Written task> Reproduce each of the items below with "The image size is" replaced by "The image dimensions are". Keep everything else unchanged.
══ Given records
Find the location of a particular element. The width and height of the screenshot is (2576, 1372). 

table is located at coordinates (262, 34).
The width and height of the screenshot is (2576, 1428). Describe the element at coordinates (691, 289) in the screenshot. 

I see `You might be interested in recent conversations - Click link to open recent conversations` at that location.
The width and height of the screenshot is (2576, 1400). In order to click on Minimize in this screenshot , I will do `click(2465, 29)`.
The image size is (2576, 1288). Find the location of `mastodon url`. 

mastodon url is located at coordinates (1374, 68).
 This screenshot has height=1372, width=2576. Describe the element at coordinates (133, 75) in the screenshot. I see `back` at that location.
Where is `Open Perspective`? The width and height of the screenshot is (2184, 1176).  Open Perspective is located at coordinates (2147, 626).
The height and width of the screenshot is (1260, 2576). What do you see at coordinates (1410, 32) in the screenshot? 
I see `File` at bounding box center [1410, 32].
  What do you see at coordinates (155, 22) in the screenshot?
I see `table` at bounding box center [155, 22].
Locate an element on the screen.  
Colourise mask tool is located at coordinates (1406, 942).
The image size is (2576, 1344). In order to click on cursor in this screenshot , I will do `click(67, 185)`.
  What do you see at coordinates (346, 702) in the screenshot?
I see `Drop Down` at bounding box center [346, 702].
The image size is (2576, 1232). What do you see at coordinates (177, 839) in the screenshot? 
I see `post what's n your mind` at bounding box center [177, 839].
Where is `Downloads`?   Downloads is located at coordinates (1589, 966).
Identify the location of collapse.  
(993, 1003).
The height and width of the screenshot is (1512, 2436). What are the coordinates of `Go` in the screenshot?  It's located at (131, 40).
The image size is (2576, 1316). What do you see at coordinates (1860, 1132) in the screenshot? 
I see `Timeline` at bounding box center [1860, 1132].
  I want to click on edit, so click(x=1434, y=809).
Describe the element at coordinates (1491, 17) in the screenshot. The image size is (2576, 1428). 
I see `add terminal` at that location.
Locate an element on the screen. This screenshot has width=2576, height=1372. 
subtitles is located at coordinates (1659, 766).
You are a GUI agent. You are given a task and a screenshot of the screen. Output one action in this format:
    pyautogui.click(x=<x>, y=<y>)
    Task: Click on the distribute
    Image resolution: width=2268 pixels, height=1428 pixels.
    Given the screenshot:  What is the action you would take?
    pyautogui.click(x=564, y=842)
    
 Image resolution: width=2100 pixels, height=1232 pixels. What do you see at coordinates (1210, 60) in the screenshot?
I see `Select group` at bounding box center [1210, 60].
════
Correct answer>
Find the location of a particular element. The width and height of the screenshot is (2576, 1372). 

table is located at coordinates (262, 34).
The width and height of the screenshot is (2576, 1428). Describe the element at coordinates (691, 289) in the screenshot. 

I see `You might be interested in recent conversations - Click link to open recent conversations` at that location.
The width and height of the screenshot is (2576, 1400). In order to click on Minimize in this screenshot , I will do `click(2465, 29)`.
The image dimensions are (2576, 1288). Find the location of `mastodon url`. 

mastodon url is located at coordinates (1374, 68).
 This screenshot has height=1372, width=2576. Describe the element at coordinates (133, 75) in the screenshot. I see `back` at that location.
Where is `Open Perspective`? The width and height of the screenshot is (2184, 1176).  Open Perspective is located at coordinates (2147, 626).
The height and width of the screenshot is (1260, 2576). What do you see at coordinates (1410, 32) in the screenshot? 
I see `File` at bounding box center [1410, 32].
  What do you see at coordinates (155, 22) in the screenshot?
I see `table` at bounding box center [155, 22].
Locate an element on the screen.  
Colourise mask tool is located at coordinates (1406, 942).
The image dimensions are (2576, 1344). In order to click on cursor in this screenshot , I will do `click(67, 185)`.
  What do you see at coordinates (346, 702) in the screenshot?
I see `Drop Down` at bounding box center [346, 702].
The image dimensions are (2576, 1232). What do you see at coordinates (177, 839) in the screenshot? 
I see `post what's n your mind` at bounding box center [177, 839].
Where is `Downloads`?   Downloads is located at coordinates (1589, 966).
Identify the location of collapse.  
(993, 1003).
The height and width of the screenshot is (1512, 2436). What are the coordinates of `Go` in the screenshot?  It's located at (131, 40).
The image dimensions are (2576, 1316). What do you see at coordinates (1860, 1132) in the screenshot? 
I see `Timeline` at bounding box center [1860, 1132].
  I want to click on edit, so click(x=1434, y=809).
Describe the element at coordinates (1491, 17) in the screenshot. The image dimensions are (2576, 1428). 
I see `add terminal` at that location.
Locate an element on the screen. This screenshot has width=2576, height=1372. 
subtitles is located at coordinates (1659, 766).
You are a GUI agent. You are given a task and a screenshot of the screen. Output one action in this format:
    pyautogui.click(x=<x>, y=<y>)
    Task: Click on the distribute
    Image resolution: width=2268 pixels, height=1428 pixels.
    Given the screenshot:  What is the action you would take?
    pyautogui.click(x=564, y=842)
    
 Image resolution: width=2100 pixels, height=1232 pixels. What do you see at coordinates (1210, 60) in the screenshot?
I see `Select group` at bounding box center [1210, 60].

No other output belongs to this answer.